The rest of this book tells their stories in a delightfully eccentric way with comics, footnotes, and endnotes. And, the occasional fanciful story based on the premise “what if Babbage and Lovelace successfully built the Analytical Engine?”
Thoughts: When I mentioned that my favorite episode of the ITV/PBS show Victoria was the one that featured Ada Lovelace, Jean of Howling Frog Books suggested that I read The Thrilling Adventures of Lovelace and Babbage. I’m so glad she did! I love this kind of book that’s creative in presentation as well as in story-telling.
Here’s the fun endnote that describes Ada Lovelace’s father, who she never met, largely because her mother wanted her kept away from all of what’s in this description:
“Poet” nowadays implies something rather modest and dainty–Byron wrote epic novels in verse, smash-hit bestsellers full of brilliant scathing wit and brooding misunderstood antiheroes. Add his extraordinary good looks and charm; a fairy-tale elevation to the peerage from boyhood poverty; moody, eccentric behavior; and a predilection for lots and lots of all possible varieties of sex; and Byron was famous enough for ten modern celebrities put together. You’d have to combine Elvis with the chic political radicalism of Che Guevara, and the intellectual stature tinged with ugly sexual rumor of a Roman Polanski, to approach the fame of Byron: Lady Byron coined the term “Byromania” for the cult that surrounded her husband. p. 33.
I was pleased to learn from an endnote on page 34, that everyone called her Ada Lovelace during her lifetime, even though it’s quite the wrong name given her title. It’s a much easier name to remember than Augusta Ada King, Countess of Lovelace.
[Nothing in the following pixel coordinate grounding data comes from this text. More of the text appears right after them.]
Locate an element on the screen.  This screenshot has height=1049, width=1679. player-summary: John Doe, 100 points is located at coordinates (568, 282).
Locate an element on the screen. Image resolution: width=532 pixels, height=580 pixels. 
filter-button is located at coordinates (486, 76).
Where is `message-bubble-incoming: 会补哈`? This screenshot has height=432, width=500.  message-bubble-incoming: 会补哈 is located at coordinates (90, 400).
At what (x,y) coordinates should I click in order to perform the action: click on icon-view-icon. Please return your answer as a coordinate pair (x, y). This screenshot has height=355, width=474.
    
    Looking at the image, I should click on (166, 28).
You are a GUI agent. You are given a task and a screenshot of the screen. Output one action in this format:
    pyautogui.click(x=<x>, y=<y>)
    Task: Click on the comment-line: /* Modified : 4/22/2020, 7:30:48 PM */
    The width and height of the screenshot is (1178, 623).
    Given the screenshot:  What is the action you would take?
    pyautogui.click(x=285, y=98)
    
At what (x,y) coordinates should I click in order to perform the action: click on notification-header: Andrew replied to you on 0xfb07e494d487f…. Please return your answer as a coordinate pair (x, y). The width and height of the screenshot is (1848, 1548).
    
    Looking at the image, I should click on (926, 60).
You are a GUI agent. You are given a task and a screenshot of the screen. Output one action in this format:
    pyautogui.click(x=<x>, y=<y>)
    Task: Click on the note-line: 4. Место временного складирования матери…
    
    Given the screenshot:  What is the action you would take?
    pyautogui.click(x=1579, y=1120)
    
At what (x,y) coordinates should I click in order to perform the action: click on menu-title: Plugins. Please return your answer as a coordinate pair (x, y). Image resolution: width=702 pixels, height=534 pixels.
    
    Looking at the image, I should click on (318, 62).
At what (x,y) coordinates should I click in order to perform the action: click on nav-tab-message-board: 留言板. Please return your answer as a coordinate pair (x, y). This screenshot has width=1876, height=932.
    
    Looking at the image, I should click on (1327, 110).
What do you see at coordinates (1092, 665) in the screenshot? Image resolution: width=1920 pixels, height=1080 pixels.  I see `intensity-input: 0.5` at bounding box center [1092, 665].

Jane Austen makes a cameo appearance.
Lewis Carroll, aka mathematician Charles Dodgson, visits in the final chapter before the appendices, an excuse to bring in all kinds of Alice in Wonderland references for education and amusement.
My geekiest fan moment was in Appendix 2, when Padua used James Watt’s centrifugal governor for steam engines to explain what “self-acting” mechanisms are — and she describes it as “the spinny-roundy widget” which was pretty much what I called it when it became my favorite thing to photograph while visiting steam engines in the UK. Watch for my post for the letter S for more about those engines.
Appeal: Don’t oversell the comics portion of this book because there is a lot of text in the form of footnotes and endnotes. But as long as the reader is prepared to learn from little vignettes as well as the comics, I think this will appeal to lots of computer geeks and history freaks.
Challenges: Today is the letter L in this month-long adventure to blog the alphabet at the A to Z Challenge. I’m also counting this book as my nonfiction book for April and I’ll link it up to this week’s Nonfiction Friday post at Doing Dewey. Although the author, Sydney Padua, grew up in Canada, she lives in London now, so this is also my April book for the British Books Challenge.
Have you read this book? What did you think?